Bulgogi is the national dish of Korea and literally means ‘Fire meat’. When I visited Seoul, the locals didn’t seem to understand my requests for Bulgogi, but I did get to try some other very tasty dishes. Bulgogi is thinly sliced meat (usually beef and sometimes pork) marinated in simple sauce made using just a few ingredients. Then after a few hours of marination, the meat is ready to be fired up on the barbecue and this is really where the flavours become smoky and sweet and make the classic Bulgogi. Spring onions are a standard addition, but when making this dish at home, I use a wok and add a little broccoli into the mix and serve it with a little rice. The perfect meal for any night of the week.
250g of lean steak, like sirloin or rump (I use Onglet which is cheap and delicious)
10 pieces of ‘tenderstem’ broccoli or 1 normal head of broccoli, chopped in chunks
Some oil for cooking
For the marinade
6 tablespoons of light soya sauce
2 tablespoons of toasted sesame oil
2 tablespoons of caster sugar
6 peeled garlic cloves thinly sliced
1 bunch of spring onions chopped into 1cm thick slices
You need to marinate your meat first of course and there is no reason that this cannot be done the night before, but a couple of hours will suffice. So first of all take your meat and thinly slice it into ½cm thick slices which are suitably bite-sized. Then place your meat into a large mixing bowl, add all your marinade ingredients and using your hands, mix the ingredient well for a couple of minutes, to ensure the sugar is virtually dissolved in the other ingredients and the beef gets an even coating of sauce, before covering it with cling film and placing in the fridge to marinate.
After a minimum of 2 hours, take the meat out of the fridge (about 30 minutes prior to cooking) and then using a wok or a deep pan, on the highest temperature possible, preheat your pan and when it is red hot, add a little oil and quickly fry your broccoli for 30 seconds.
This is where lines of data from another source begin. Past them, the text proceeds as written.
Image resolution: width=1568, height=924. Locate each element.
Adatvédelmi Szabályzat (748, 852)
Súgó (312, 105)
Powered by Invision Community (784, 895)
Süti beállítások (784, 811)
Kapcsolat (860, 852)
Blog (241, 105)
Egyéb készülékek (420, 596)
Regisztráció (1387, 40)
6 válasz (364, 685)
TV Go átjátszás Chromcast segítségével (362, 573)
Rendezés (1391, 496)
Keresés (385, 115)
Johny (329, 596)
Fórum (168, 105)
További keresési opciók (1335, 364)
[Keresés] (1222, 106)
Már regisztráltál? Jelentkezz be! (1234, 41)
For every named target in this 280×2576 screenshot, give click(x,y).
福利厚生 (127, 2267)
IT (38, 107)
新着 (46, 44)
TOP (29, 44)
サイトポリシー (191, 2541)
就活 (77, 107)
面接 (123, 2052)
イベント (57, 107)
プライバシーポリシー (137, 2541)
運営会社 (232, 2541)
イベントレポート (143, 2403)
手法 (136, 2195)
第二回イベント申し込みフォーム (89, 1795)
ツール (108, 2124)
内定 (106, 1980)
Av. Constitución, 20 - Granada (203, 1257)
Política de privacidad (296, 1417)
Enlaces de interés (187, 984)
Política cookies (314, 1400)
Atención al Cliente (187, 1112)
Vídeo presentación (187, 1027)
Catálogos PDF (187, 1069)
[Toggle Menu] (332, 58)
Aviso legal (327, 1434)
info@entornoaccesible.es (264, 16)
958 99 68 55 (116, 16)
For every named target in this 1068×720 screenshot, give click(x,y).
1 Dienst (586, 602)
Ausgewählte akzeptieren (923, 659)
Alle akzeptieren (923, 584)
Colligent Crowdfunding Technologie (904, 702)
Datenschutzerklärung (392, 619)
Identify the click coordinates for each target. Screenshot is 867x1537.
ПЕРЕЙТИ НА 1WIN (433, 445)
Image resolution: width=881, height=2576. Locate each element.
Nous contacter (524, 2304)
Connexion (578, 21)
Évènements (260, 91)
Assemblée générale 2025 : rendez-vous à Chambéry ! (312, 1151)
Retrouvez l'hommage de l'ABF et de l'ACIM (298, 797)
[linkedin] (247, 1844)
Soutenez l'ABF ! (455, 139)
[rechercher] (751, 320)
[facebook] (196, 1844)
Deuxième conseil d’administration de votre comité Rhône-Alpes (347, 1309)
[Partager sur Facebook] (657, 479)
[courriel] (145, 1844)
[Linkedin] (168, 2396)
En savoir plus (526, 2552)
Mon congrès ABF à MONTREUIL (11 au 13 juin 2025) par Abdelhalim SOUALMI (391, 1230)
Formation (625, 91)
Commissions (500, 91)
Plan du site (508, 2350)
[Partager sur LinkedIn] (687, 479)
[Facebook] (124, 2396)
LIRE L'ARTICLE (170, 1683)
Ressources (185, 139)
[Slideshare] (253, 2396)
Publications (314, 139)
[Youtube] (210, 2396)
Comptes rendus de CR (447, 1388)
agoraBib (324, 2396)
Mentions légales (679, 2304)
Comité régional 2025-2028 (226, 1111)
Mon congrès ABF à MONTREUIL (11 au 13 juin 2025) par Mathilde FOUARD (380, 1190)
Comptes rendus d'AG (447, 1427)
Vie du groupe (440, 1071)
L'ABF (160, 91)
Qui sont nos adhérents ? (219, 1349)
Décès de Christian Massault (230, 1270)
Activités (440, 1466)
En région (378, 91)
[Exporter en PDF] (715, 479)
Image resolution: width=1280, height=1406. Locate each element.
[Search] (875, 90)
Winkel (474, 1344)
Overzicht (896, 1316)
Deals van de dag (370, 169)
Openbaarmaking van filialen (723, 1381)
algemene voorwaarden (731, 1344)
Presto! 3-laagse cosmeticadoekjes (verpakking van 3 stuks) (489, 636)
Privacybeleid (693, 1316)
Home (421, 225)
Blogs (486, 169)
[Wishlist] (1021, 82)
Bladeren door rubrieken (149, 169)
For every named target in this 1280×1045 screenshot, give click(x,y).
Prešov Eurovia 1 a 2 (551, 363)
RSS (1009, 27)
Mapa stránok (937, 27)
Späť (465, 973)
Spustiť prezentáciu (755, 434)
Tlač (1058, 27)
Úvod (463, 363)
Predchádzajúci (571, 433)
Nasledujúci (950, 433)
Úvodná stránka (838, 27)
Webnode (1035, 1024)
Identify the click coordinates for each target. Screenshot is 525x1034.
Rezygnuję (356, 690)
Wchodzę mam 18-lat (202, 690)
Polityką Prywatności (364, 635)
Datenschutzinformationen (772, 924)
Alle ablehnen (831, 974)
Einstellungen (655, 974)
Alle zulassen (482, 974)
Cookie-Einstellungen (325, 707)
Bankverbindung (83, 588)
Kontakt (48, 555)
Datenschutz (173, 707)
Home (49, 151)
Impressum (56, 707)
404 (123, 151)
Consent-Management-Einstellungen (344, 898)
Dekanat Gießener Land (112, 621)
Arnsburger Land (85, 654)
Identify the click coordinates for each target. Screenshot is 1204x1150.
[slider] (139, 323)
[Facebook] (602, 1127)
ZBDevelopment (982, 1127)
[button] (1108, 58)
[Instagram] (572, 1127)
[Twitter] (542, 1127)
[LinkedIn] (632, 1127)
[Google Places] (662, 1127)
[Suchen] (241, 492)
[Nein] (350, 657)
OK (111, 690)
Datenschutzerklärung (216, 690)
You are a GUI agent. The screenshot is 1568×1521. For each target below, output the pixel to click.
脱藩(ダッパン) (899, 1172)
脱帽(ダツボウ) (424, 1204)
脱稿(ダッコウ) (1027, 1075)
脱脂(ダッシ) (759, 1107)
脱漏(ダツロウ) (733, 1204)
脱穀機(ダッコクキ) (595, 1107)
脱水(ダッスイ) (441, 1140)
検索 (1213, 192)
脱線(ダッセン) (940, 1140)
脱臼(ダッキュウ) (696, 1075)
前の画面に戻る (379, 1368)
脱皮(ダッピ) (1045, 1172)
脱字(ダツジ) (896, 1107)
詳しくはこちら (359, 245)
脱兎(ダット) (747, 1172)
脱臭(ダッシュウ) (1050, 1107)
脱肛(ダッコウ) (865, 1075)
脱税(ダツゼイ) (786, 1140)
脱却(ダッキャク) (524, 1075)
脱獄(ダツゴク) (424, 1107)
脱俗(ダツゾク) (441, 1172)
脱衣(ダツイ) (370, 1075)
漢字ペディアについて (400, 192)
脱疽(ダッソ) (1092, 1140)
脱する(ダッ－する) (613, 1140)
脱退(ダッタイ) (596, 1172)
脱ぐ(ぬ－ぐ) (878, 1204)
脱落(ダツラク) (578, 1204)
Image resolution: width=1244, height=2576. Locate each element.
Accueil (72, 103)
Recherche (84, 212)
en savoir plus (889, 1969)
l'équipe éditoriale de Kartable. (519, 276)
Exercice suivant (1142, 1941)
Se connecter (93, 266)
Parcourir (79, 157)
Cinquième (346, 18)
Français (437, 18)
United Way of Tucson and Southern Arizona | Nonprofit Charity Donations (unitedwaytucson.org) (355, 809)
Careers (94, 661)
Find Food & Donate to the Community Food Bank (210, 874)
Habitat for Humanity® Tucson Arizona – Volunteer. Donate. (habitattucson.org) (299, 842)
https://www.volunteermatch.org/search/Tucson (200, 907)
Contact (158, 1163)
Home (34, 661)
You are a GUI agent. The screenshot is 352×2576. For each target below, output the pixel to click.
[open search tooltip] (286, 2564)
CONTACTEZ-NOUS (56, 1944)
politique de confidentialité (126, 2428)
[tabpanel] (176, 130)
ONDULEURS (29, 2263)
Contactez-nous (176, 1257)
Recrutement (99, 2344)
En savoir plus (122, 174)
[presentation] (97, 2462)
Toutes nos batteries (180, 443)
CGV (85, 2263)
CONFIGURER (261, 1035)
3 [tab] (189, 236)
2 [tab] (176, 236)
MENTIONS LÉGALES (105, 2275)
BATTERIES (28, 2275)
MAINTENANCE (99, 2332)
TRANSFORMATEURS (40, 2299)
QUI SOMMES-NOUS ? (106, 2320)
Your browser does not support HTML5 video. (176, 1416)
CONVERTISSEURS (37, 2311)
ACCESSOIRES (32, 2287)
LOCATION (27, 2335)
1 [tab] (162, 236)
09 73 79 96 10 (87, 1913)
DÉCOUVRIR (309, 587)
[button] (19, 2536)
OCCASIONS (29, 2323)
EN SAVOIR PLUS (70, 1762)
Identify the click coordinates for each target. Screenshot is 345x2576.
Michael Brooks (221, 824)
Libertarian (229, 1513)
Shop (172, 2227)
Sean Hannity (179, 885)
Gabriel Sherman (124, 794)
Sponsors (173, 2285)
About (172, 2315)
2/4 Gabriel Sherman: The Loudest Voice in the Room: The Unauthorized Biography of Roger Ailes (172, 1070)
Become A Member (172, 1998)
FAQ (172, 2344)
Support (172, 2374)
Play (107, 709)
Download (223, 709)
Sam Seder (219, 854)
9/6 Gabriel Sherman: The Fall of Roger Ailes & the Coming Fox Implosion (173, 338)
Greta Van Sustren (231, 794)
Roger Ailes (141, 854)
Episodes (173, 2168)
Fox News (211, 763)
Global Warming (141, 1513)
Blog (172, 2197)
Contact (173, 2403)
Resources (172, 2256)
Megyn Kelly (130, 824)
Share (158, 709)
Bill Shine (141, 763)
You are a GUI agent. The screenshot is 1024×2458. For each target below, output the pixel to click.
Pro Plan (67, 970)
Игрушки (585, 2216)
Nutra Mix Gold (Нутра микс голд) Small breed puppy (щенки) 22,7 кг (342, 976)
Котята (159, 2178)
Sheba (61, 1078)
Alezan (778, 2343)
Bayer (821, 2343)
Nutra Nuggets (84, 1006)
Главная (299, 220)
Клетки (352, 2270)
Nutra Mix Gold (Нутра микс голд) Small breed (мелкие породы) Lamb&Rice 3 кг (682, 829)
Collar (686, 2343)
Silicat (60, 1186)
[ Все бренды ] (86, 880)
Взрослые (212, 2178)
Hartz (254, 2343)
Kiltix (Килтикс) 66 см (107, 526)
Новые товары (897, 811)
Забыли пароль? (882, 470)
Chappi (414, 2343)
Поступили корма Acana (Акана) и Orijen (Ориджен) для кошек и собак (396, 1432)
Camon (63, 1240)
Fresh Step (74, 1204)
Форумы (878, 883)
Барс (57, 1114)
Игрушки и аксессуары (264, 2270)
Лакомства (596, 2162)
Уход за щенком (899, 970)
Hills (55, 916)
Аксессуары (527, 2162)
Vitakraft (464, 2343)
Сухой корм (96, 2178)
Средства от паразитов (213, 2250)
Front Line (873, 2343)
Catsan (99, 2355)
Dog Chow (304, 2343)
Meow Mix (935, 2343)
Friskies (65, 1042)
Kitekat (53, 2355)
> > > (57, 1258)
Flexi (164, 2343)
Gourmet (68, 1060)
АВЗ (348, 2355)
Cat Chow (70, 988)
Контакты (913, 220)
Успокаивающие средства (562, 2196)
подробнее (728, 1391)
Then using a slotted spoon, scoop your beef, garlic and spring onions out of the marinade and fry them making sure you keep them constantly moving. At such high temperatures, you need to keep everything moving to prevent it sticking to the pain. After about 30/45 seconds, the meat should start to brown at the edges and cook through, which is when you should add some more of the marinade to the pan to make a sauce for your Bulgogi. Add as much of the marinade you like, just make sure you cook it through for 15-20 seconds and then you are ready to plate up and serve with a steaming hot portion of rice.